Please keep pictures out and return the lines below exactly, from the one holding "Task: Edit the" through the last, both included.

[Stored records]
________________

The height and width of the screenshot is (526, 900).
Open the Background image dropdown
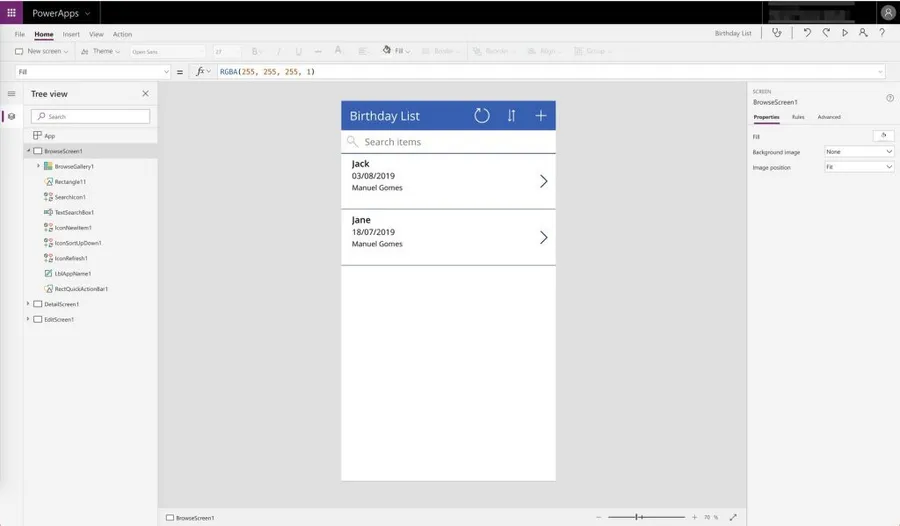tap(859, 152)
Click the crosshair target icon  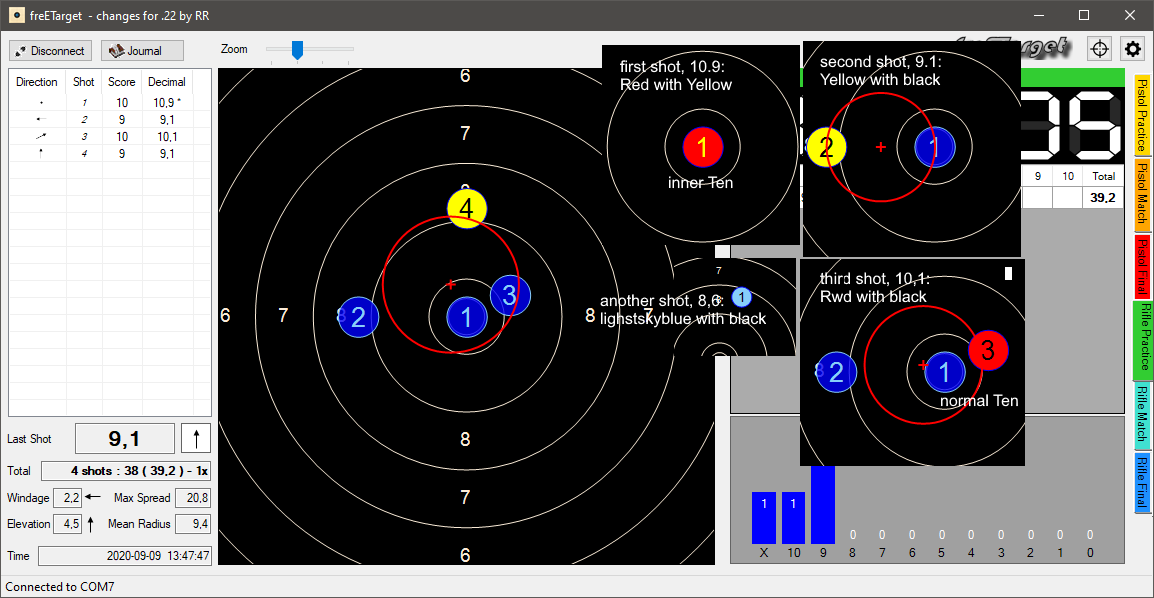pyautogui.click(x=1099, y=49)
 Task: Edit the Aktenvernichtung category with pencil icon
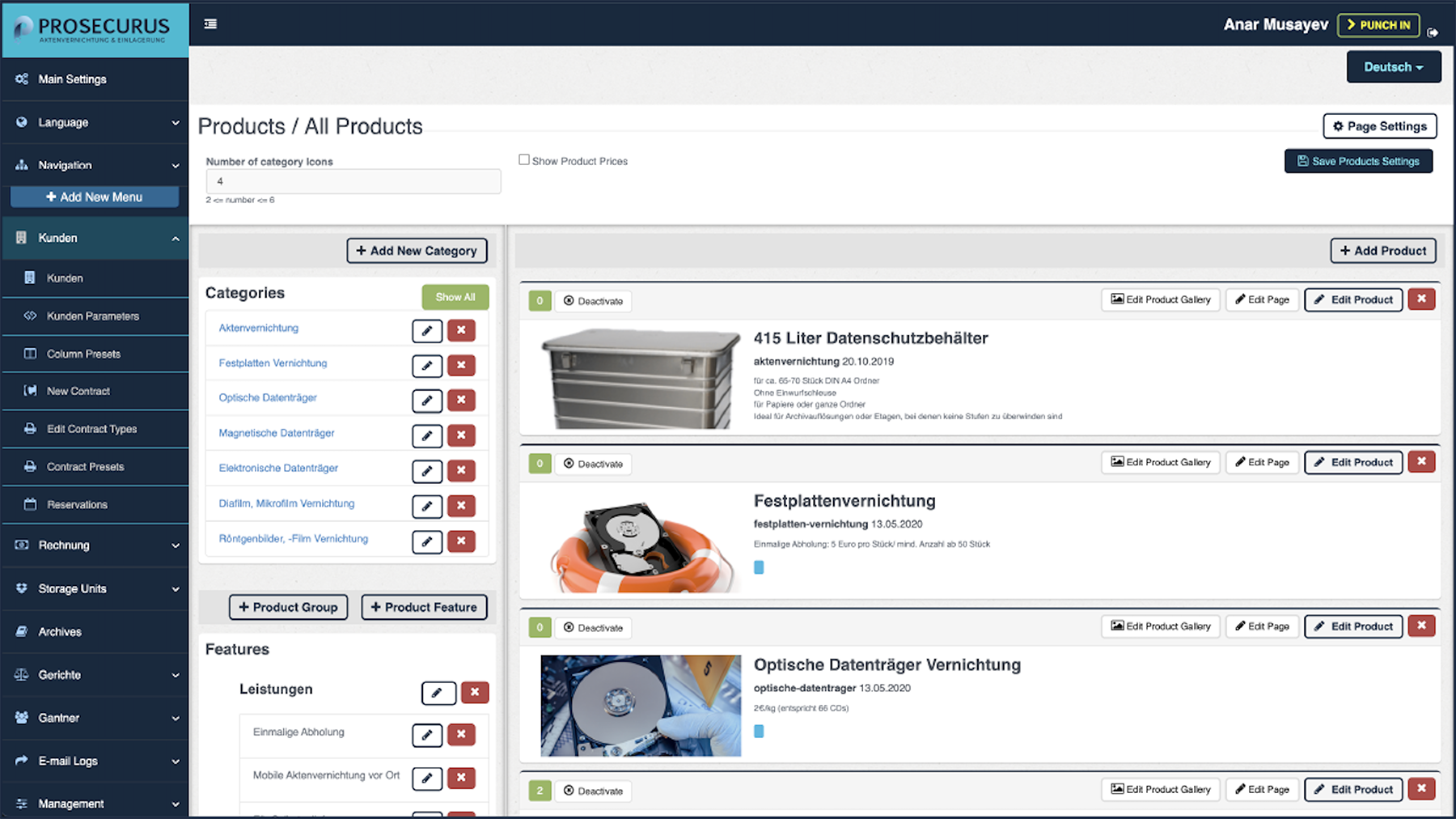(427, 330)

________________

# [Task answer]
 Task: Edit the Aktenvernichtung category with pencil icon
(427, 330)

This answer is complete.